Records from a collection
..............................

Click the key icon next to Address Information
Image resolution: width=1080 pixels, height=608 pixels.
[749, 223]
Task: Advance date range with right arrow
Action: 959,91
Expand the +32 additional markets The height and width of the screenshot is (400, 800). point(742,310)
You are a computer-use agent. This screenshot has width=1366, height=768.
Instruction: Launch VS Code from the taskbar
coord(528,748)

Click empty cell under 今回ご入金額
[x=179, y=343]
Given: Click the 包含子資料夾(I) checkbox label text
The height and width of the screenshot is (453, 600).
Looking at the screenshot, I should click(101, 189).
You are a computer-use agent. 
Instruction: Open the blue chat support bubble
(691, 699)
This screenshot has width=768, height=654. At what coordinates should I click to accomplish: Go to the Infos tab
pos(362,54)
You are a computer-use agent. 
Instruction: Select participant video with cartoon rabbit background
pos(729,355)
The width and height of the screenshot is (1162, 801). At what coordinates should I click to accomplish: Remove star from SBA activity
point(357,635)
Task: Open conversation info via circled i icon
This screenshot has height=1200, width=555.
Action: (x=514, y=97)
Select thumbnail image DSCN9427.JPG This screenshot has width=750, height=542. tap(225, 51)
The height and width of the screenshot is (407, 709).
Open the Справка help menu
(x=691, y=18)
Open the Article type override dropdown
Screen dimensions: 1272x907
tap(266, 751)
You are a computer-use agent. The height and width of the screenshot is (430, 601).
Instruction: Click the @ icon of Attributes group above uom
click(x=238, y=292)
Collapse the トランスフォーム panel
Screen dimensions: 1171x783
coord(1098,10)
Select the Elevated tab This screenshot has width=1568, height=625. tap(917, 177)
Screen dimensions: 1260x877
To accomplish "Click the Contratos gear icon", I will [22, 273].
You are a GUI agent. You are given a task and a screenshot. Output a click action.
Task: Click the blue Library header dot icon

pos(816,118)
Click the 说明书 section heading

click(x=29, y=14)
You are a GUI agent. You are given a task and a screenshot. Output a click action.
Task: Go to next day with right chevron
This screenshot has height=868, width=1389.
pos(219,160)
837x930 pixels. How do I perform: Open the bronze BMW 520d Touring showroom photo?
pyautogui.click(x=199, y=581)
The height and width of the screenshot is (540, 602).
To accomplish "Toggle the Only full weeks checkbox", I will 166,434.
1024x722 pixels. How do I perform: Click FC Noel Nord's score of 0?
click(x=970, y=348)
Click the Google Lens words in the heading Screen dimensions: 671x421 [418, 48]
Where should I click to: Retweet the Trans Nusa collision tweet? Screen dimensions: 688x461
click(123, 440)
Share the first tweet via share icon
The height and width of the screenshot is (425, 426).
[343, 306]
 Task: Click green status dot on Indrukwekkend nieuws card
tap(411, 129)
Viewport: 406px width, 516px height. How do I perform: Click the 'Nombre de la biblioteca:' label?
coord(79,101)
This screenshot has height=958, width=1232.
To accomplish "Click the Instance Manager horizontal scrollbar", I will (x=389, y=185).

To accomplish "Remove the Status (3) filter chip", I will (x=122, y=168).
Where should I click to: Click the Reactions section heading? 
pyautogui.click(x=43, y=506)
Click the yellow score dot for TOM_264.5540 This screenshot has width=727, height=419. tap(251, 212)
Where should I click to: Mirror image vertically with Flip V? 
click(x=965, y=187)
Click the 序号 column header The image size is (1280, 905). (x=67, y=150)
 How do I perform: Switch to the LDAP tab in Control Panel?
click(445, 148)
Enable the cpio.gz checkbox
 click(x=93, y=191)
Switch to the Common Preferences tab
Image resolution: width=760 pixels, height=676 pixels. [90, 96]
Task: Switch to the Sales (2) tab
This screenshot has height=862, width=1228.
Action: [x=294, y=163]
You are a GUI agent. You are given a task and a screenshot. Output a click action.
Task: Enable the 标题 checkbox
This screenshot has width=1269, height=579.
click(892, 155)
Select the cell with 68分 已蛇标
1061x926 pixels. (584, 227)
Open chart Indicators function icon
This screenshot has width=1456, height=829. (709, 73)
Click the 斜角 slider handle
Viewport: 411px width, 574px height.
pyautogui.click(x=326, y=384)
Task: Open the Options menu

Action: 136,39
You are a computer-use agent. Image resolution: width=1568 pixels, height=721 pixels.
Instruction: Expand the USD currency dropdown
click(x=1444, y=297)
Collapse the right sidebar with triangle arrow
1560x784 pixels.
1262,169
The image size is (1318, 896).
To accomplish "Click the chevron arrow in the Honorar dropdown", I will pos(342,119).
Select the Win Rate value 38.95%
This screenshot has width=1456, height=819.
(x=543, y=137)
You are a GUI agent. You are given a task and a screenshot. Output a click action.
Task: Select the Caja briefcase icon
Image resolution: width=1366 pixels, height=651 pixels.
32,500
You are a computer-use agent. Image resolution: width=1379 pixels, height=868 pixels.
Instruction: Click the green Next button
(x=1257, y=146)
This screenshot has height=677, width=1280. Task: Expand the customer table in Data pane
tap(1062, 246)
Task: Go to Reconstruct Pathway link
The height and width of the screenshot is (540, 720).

..............................

_PROMPT_
Would you set down every record again, exactly as it appears above?

_ANSWER_
Click the key icon next to Address Information
Image resolution: width=1080 pixels, height=608 pixels.
[749, 223]
Task: Advance date range with right arrow
Action: 959,91
Expand the +32 additional markets The height and width of the screenshot is (400, 800). point(742,310)
You are a computer-use agent. This screenshot has width=1366, height=768.
Instruction: Launch VS Code from the taskbar
coord(528,748)

Click empty cell under 今回ご入金額
[x=179, y=343]
Given: Click the 包含子資料夾(I) checkbox label text
The height and width of the screenshot is (453, 600).
Looking at the screenshot, I should click(101, 189).
You are a computer-use agent. 
Instruction: Open the blue chat support bubble
(691, 699)
This screenshot has width=768, height=654. At what coordinates should I click to accomplish: Go to the Infos tab
pos(362,54)
You are a computer-use agent. 
Instruction: Select participant video with cartoon rabbit background
pos(729,355)
The width and height of the screenshot is (1162, 801). At what coordinates should I click to accomplish: Remove star from SBA activity
point(357,635)
Task: Open conversation info via circled i icon
This screenshot has height=1200, width=555.
Action: (x=514, y=97)
Select thumbnail image DSCN9427.JPG This screenshot has width=750, height=542. tap(225, 51)
The height and width of the screenshot is (407, 709).
Open the Справка help menu
(x=691, y=18)
Open the Article type override dropdown
Screen dimensions: 1272x907
tap(266, 751)
You are a computer-use agent. The height and width of the screenshot is (430, 601).
Instruction: Click the @ icon of Attributes group above uom
click(x=238, y=292)
Collapse the トランスフォーム panel
Screen dimensions: 1171x783
coord(1098,10)
Select the Elevated tab This screenshot has width=1568, height=625. tap(917, 177)
Screen dimensions: 1260x877
To accomplish "Click the Contratos gear icon", I will [22, 273].
You are a GUI agent. You are given a task and a screenshot. Output a click action.
Task: Click the blue Library header dot icon

pos(816,118)
Click the 说明书 section heading

click(x=29, y=14)
You are a GUI agent. You are given a task and a screenshot. Output a click action.
Task: Go to next day with right chevron
This screenshot has height=868, width=1389.
pos(219,160)
837x930 pixels. How do I perform: Open the bronze BMW 520d Touring showroom photo?
pyautogui.click(x=199, y=581)
The height and width of the screenshot is (540, 602).
To accomplish "Toggle the Only full weeks checkbox", I will 166,434.
1024x722 pixels. How do I perform: Click FC Noel Nord's score of 0?
click(x=970, y=348)
Click the Google Lens words in the heading Screen dimensions: 671x421 [418, 48]
Where should I click to: Retweet the Trans Nusa collision tweet? Screen dimensions: 688x461
click(123, 440)
Share the first tweet via share icon
The height and width of the screenshot is (425, 426).
[343, 306]
 Task: Click green status dot on Indrukwekkend nieuws card
tap(411, 129)
Viewport: 406px width, 516px height. How do I perform: Click the 'Nombre de la biblioteca:' label?
coord(79,101)
This screenshot has height=958, width=1232.
To accomplish "Click the Instance Manager horizontal scrollbar", I will (x=389, y=185).

To accomplish "Remove the Status (3) filter chip", I will (x=122, y=168).
Where should I click to: Click the Reactions section heading? 
pyautogui.click(x=43, y=506)
Click the yellow score dot for TOM_264.5540 This screenshot has width=727, height=419. tap(251, 212)
Where should I click to: Mirror image vertically with Flip V? 
click(x=965, y=187)
Click the 序号 column header The image size is (1280, 905). (x=67, y=150)
 How do I perform: Switch to the LDAP tab in Control Panel?
click(445, 148)
Enable the cpio.gz checkbox
 click(x=93, y=191)
Switch to the Common Preferences tab
Image resolution: width=760 pixels, height=676 pixels. [90, 96]
Task: Switch to the Sales (2) tab
This screenshot has height=862, width=1228.
Action: [x=294, y=163]
You are a GUI agent. You are given a task and a screenshot. Output a click action.
Task: Enable the 标题 checkbox
This screenshot has width=1269, height=579.
click(892, 155)
Select the cell with 68分 已蛇标
1061x926 pixels. (584, 227)
Open chart Indicators function icon
This screenshot has width=1456, height=829. (709, 73)
Click the 斜角 slider handle
Viewport: 411px width, 574px height.
pyautogui.click(x=326, y=384)
Task: Open the Options menu

Action: 136,39
You are a computer-use agent. Image resolution: width=1568 pixels, height=721 pixels.
Instruction: Expand the USD currency dropdown
click(x=1444, y=297)
Collapse the right sidebar with triangle arrow
1560x784 pixels.
1262,169
The image size is (1318, 896).
To accomplish "Click the chevron arrow in the Honorar dropdown", I will pos(342,119).
Select the Win Rate value 38.95%
This screenshot has width=1456, height=819.
(x=543, y=137)
You are a GUI agent. You are given a task and a screenshot. Output a click action.
Task: Select the Caja briefcase icon
Image resolution: width=1366 pixels, height=651 pixels.
32,500
You are a computer-use agent. Image resolution: width=1379 pixels, height=868 pixels.
Instruction: Click the green Next button
(x=1257, y=146)
This screenshot has height=677, width=1280. Task: Expand the customer table in Data pane
tap(1062, 246)
Task: Go to Reconstruct Pathway link
The height and width of the screenshot is (540, 720).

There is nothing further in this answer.